The evaluation and prioritization of transportation investments at the portfolio level presents a complex decision-making problem for state and regional planning organizations. Historically, transportation investment decisions have been dealt with as a series of stand-alone problems to be resolved using straight-forward engineering solutions. In this context, improvement needs and project solutions were identified based on simple criteria, such as traffic congestion levels. Investment portfolio optimization was then accomplished by listing projects in order of most to least congestion reducing, and then allocating funding to projects by rank until funding was exhausted. Increasing awareness of the complex interdependencies among transportation, land-use, social, economic and ecological systems has fostered implementation investment prioritization approaches that incorporate increasingly more complex goals and metrics.
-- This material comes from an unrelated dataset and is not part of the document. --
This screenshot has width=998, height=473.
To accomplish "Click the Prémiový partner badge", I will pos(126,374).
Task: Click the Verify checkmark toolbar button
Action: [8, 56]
The simplest among these newer decision models is the Weighted Sum Model (WSM). More rigorous methods, such as the Analytical Hierarchy Process (AHP) and the Technique for Ordered Preference by Similarity to Ideal Solution (TOPSIS), provide increased functionality, and support prioritization driven by asset performance and financial return in addition to engineering criteria. However, the lack of transparency associated with many of these more rigorous methodologies has a downside, a certain level of distrust in the final results.
To build support for and confidence in the equity of project prioritization for the 2040 Regional Transportation Plan Update, the Pikes Peak Area Council of Governments has engaged collaborating partners in a process that utilized parallel project scoring and prioritization with four separate scoring methodologies: 1) Rank and Cut; 2)WSM; 3) TOPSIS; and LSP.
This paper examines the result produced by each of the methodologies, the suitability of each decision model for the optimization of transportation investment priorities across PPACG’s full program/portfolio, and partner acceptance of results. The application of each differing approach is contrasted alternative approaches. Functionality, advantages, and disadvantages of each approach are discussed, and potential enhancements are identified. The effectiveness of the multi-technique scoring exercise in building project prioritization consensus is also examined.